• _Records supplied_:
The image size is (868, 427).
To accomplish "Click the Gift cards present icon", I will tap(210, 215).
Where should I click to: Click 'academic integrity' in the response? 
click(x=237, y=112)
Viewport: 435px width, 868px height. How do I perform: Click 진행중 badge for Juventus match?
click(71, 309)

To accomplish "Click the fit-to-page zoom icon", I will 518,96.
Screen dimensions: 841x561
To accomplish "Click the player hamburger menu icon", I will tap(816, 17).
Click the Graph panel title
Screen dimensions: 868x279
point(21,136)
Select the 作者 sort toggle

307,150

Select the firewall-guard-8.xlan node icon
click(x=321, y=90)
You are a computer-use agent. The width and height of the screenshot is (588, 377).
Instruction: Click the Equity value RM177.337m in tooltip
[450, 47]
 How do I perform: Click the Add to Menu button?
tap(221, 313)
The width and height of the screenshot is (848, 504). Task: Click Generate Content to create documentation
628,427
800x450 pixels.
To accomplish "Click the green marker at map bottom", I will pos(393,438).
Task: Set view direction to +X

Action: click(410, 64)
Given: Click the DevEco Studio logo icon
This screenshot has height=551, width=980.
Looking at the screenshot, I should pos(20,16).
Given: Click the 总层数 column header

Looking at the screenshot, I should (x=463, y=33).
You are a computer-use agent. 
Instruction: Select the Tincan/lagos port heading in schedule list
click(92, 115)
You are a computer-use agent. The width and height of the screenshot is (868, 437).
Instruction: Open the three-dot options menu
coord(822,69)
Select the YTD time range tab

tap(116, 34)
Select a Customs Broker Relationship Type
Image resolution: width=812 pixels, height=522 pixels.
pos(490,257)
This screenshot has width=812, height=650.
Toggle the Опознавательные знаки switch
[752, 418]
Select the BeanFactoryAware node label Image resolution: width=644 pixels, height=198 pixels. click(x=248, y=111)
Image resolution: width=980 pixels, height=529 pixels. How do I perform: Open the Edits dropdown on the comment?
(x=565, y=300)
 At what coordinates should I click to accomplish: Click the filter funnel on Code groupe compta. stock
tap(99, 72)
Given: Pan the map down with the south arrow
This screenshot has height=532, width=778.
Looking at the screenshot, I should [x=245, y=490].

• _Task instructions_: Starting at the line that contains "Given: Pan the map down with the south arrow", print every line through the last one of the records, exactly and with nothing else.

• _Finished exercise_:
Given: Pan the map down with the south arrow
This screenshot has height=532, width=778.
Looking at the screenshot, I should [x=245, y=490].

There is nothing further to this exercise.